_What is required_
Every line from the one with "Screen dimensions: 1409x1045" through the last line below should be repeated exactly; pictures stay out of the copy.

Screenshot grounding data

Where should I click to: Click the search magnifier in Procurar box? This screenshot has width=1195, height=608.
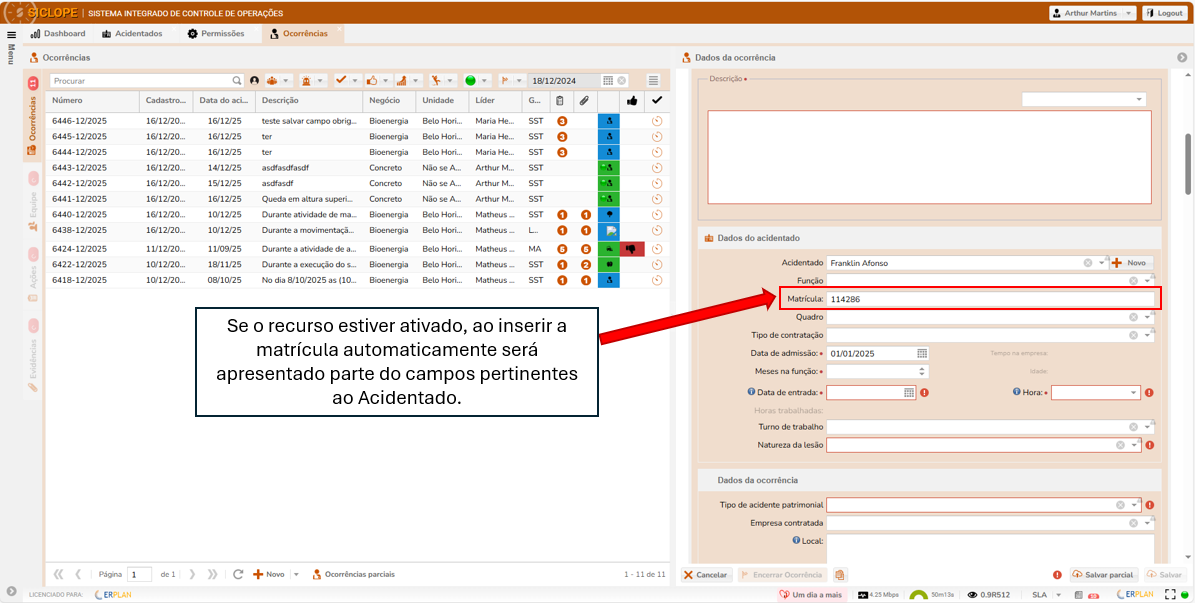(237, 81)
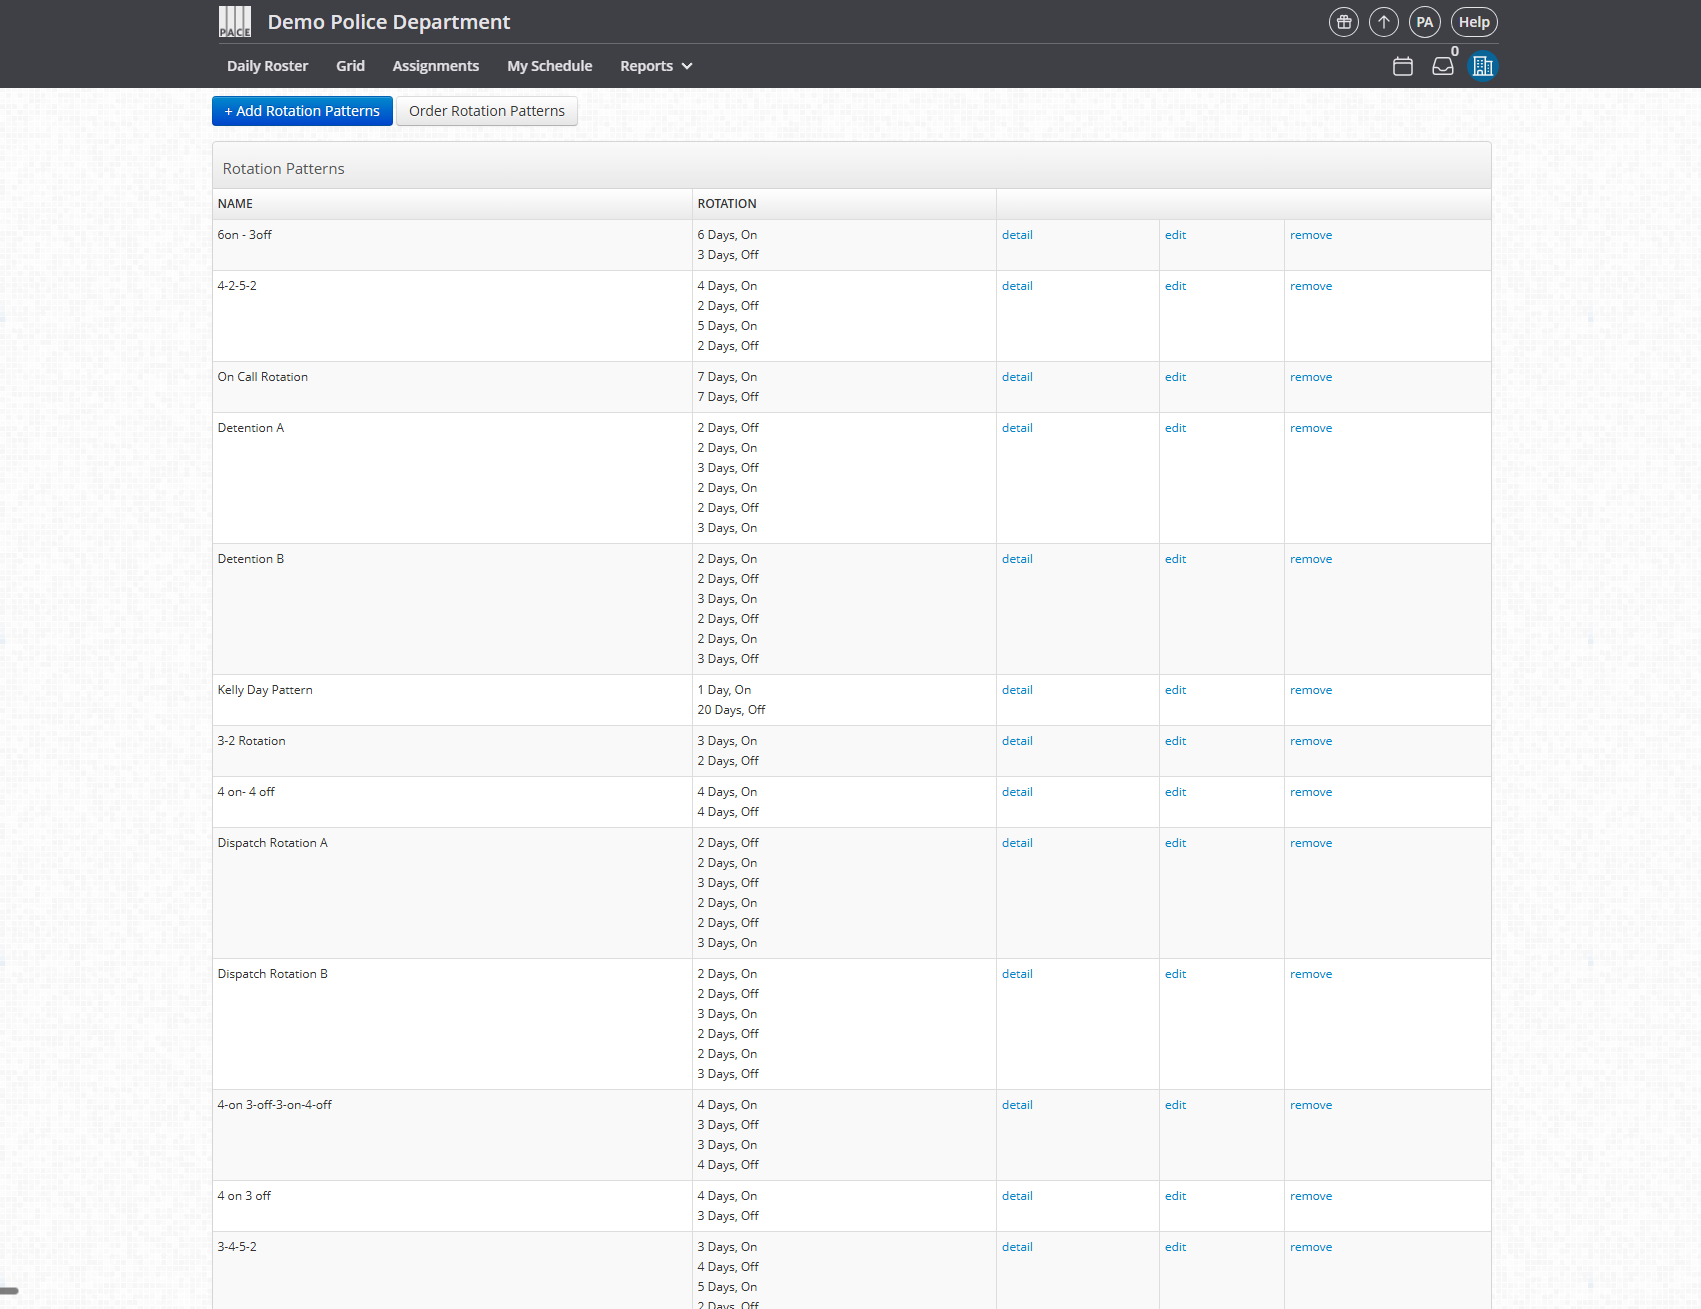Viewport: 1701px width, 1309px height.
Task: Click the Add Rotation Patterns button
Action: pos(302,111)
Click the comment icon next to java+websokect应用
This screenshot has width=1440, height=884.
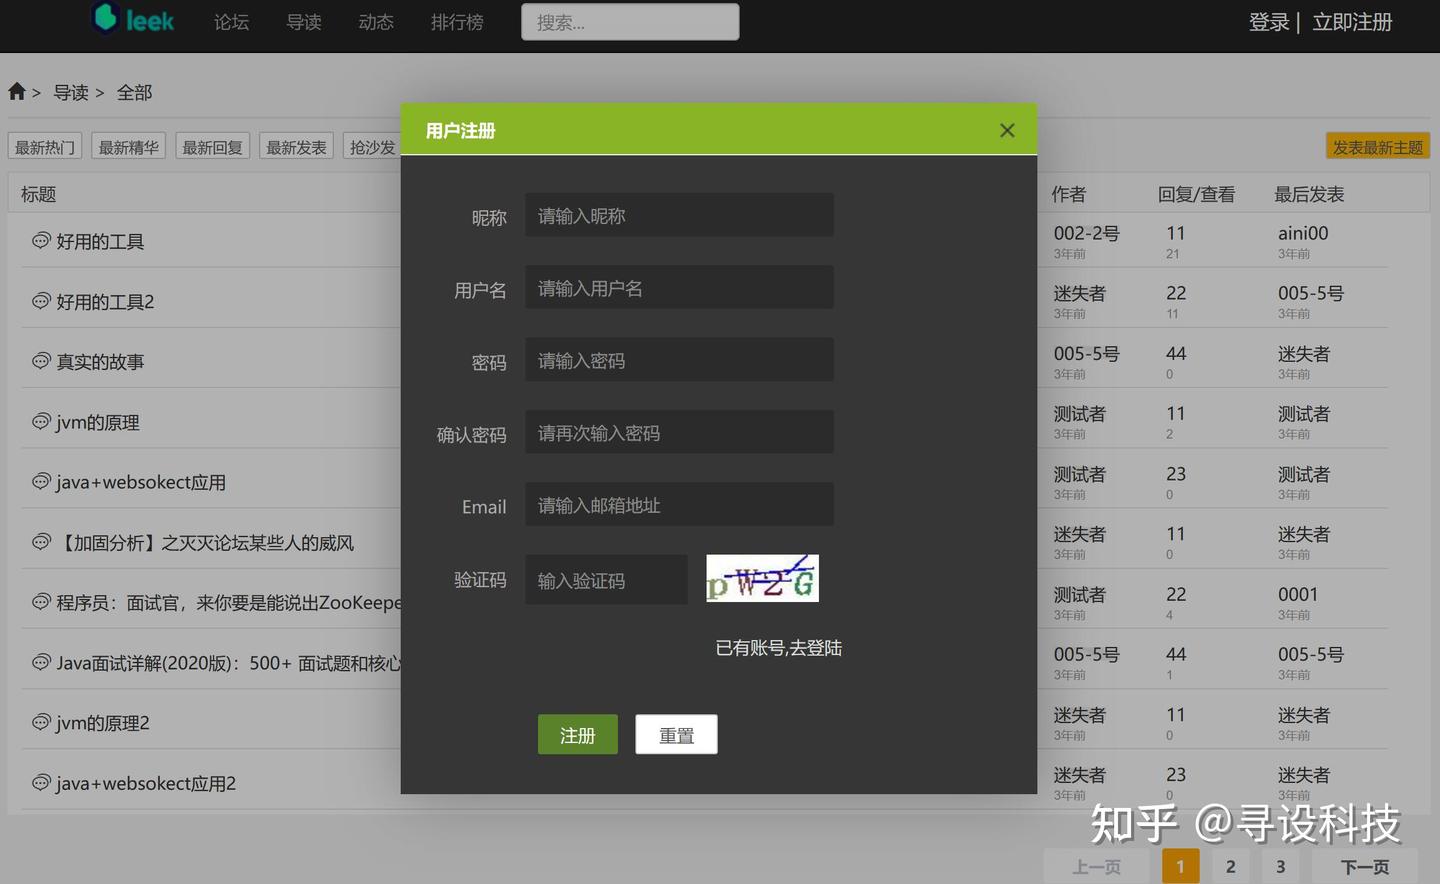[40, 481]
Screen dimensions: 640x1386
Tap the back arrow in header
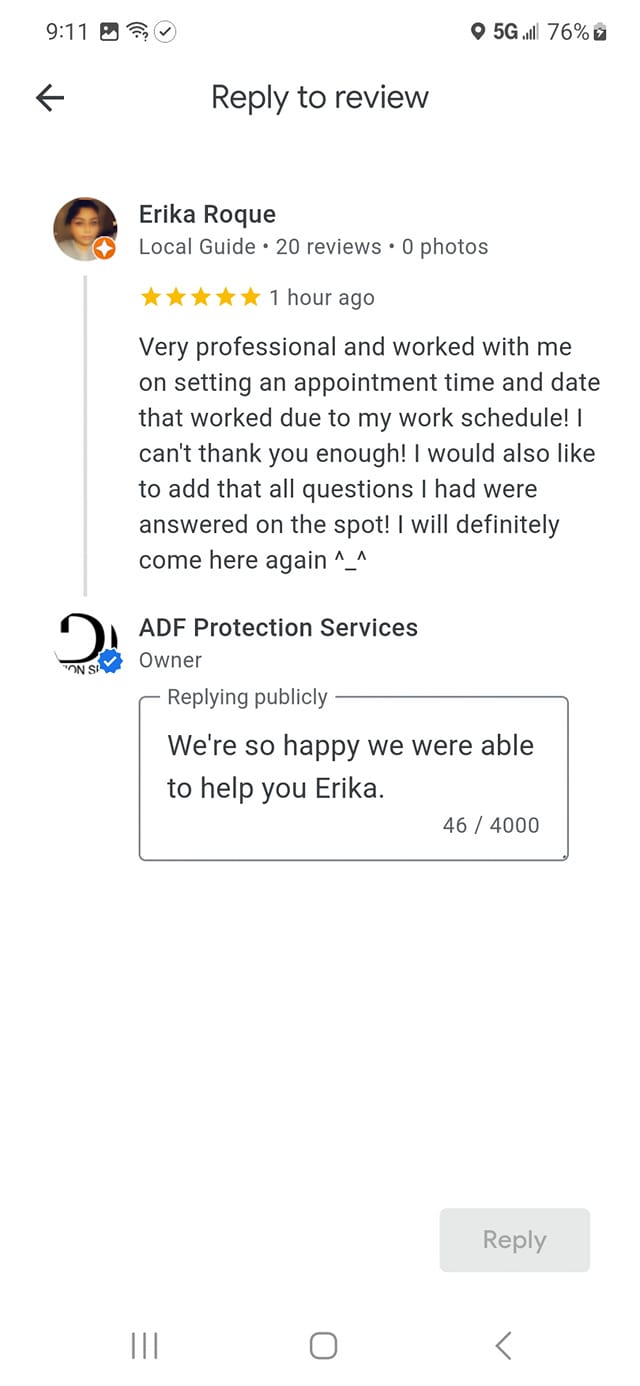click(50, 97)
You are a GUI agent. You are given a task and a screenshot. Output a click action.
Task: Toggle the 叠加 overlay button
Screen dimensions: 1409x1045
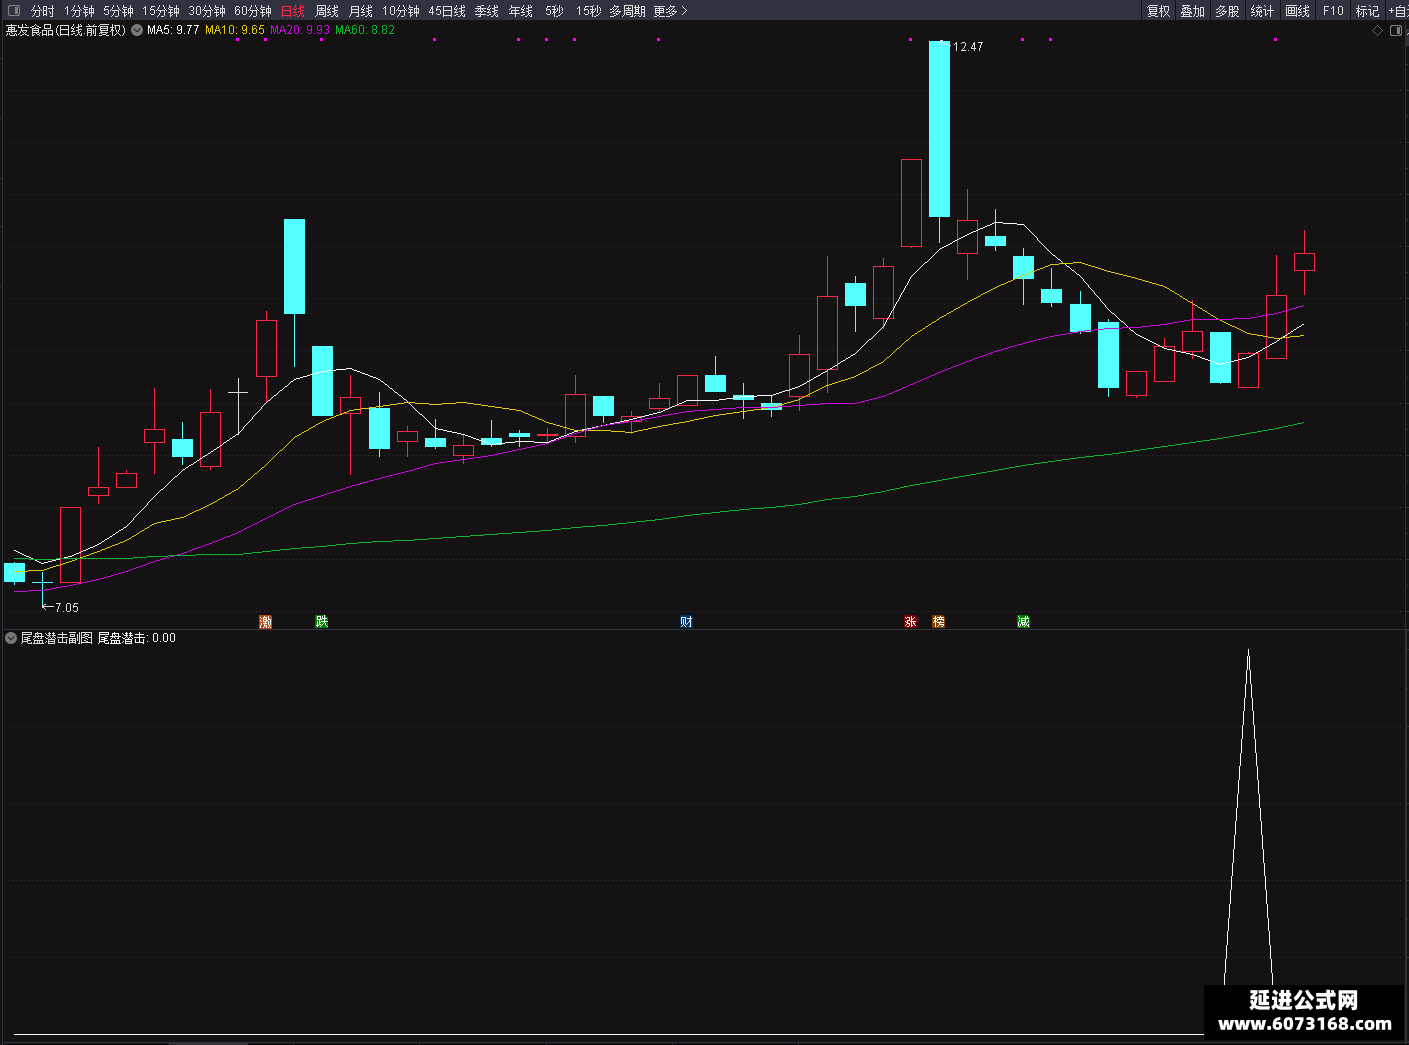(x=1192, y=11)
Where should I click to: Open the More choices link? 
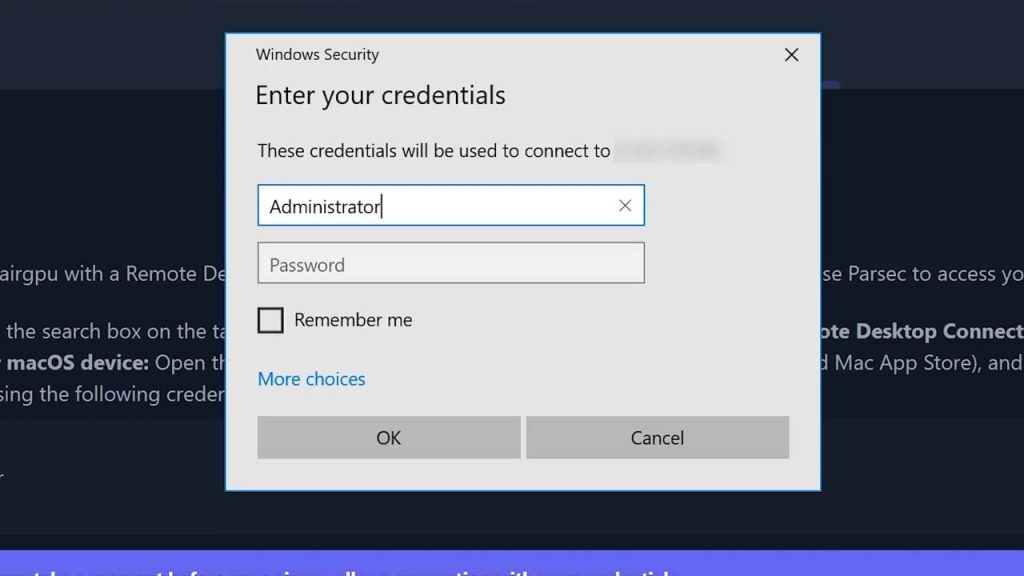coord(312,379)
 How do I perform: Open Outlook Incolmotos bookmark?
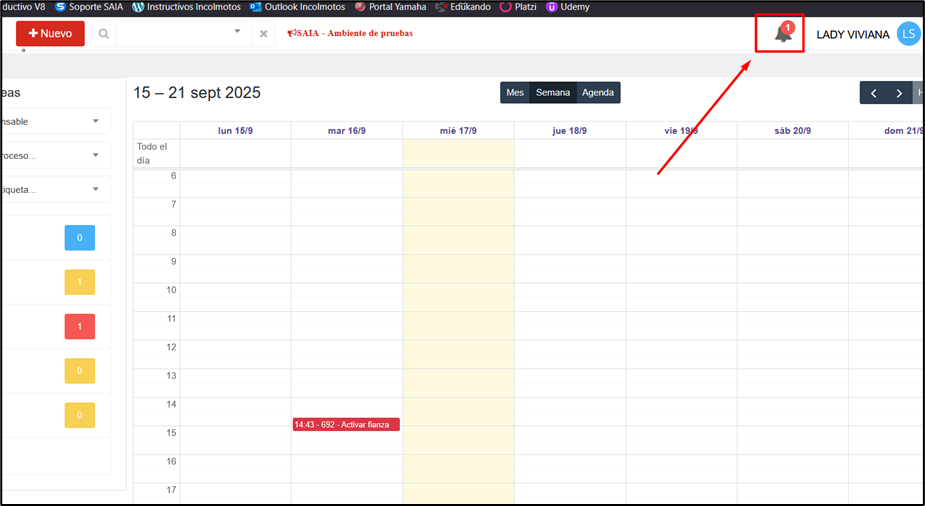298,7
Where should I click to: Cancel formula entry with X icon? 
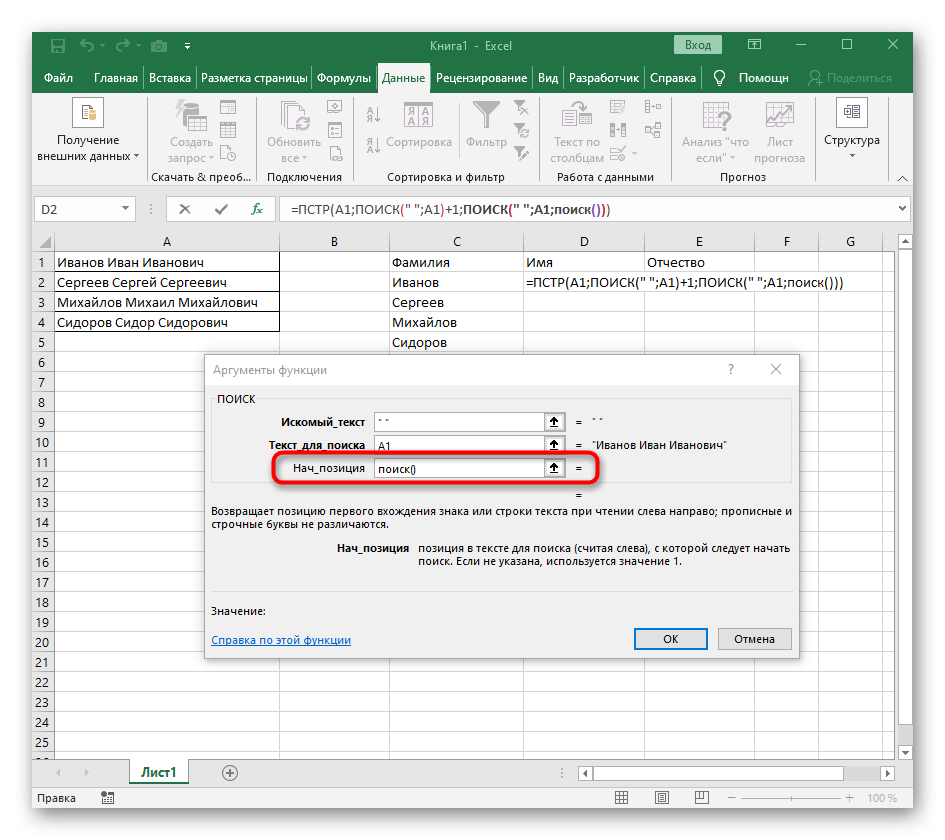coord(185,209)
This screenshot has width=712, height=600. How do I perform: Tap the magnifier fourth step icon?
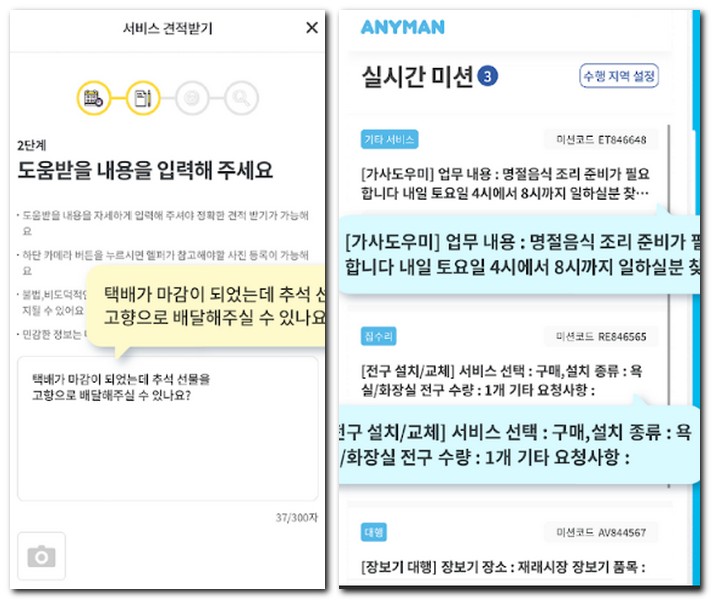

_Task result_
Screen dimensions: 1409x1045
(x=1192, y=11)
Where should I click to: Open the More choices link? 
coord(312,379)
 How do I perform: Open Outlook Incolmotos bookmark?
298,7
Where should I click to: Cancel formula entry with X icon? 
coord(185,209)
This screenshot has width=712, height=600. How do I perform: Tap the magnifier fourth step icon?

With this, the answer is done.